Labubu, Karl Marx e o fetiche da mercadoria

Em melhor estilo Linkedin: o que o labubu no túmulo de Karl Marx pode nos ensinar sobre mercadoria, expropriação e trabalho na era dos streamings?

Recentemente, um exemplar do famoso labubu foi deixado no túmulo de Karl Marx. A imprensa burguesa e uns bobalhões de redes sociais se apressaram a apontar a suposta ironia: um símbolo vazio e hiper inflacionado do capitalismo tardio aos pés do “pai do comunismo”. Não há nada certo nessa análise, como não há nada de irônico aí.

Um dos grandes feitos do filósofo alemão foi nos explicar como a mercadoria, produzida pelo trabalho humano, adquire características a um só tempo sensíveis-supra sensíveis. Convertida em valor de troca, é como se ela ocultasse o trabalho, do qual os donos de produção retiram o excedente. Não há mágica ou fantasmagoria nisso. Não foi uma entidade divina quem transformou pedaços de pano e plástico em um boneco desejado por milhões de pessoas ao redor do mundo. Foi simplesmente o trabalho. É isso que Marx identifica como “o fetiche da mercadoria e seus encantos”, e não a abstração posterior a essa, que permite com que algumas mercadorias em específico atinjam valores (e consequentemente, preços) estratosféricos. Este segundo ponto pode ser explicado simplesmente por orientações simbólicas e pela dinâmica dos mercados. Dinâmica que leva em conta, por exemplo, o caráter finito e de exclusividade de algumas mercadorias – o que explica a valorização desmedida de criptoativos, diamantes e até labubus.

Se aquele bonequinho é, então, apenas uma abstração produzida por um ciclo de trabalho humano (ainda que complexo), o descarte dele, aos pés do homem que melhor compreendeu o processo de produção de mercadorias e a gênese da formação capitalista, não é irônico. Chega a ser uma justiça histórica. Se vocês observarem direitinho a foto do post, verão que ao lado do labubu existem algumas cartas. Uma delas é da estudante chinesa Liu Yu Hao, agradecendo ao mestre Marx por sua importância. Afirmando, inclusive, que “o desenvolvimento da China hoje está dentro de suas expectativas”. Ela está correta.
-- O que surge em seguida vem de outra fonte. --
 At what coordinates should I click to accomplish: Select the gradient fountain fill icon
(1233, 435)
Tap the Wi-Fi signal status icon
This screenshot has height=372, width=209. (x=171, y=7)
A China compreendeu tão bem o processo que tento explicar brevemente neste post, que passou a produzir as mercadorias mais indispensáveis do planeta hoje – o que inclui, sim, um bonequinho de luxo que é pura abstração e desejo consumista.

Seja com microchips, bonequinhos ou carros elétricos, é o povo que fez uma Revolução Comunista em 1949, e que mais estuda Karl Marx no mundo, que aprendeu a manipular a mercadoria dentro dos mercados capitalistas, na intenção de superar o sistema. É complexo, mas faz muito sentido. Infelizmente, é mais fácil uma adolescente chinesa entender este processo do que um militante de esquerda no Brasil.

A grosso modo, tudo se resume à máxima, geralmente atribuída a Marx, mas na realidade cunhada por Lassalle: “se a classe trabalhadora tudo produz, a ela tudo pertence”. E é aí que esse deixa de ser um texto off topic. Temos discutido tanto por aqui a expropriação vivida por músicos, compositores e técnicos diante do mercado baseado no modelo do streaming, que às vezes é necessário lembrar que estes são os verdadeiros “donos” da música: os trabalhadores envolvidos em sua produção.

Que labubu, Marx e a teoria do “fetiche da mercadoria” sirvam sempre como lembretes deste ponto fundamental.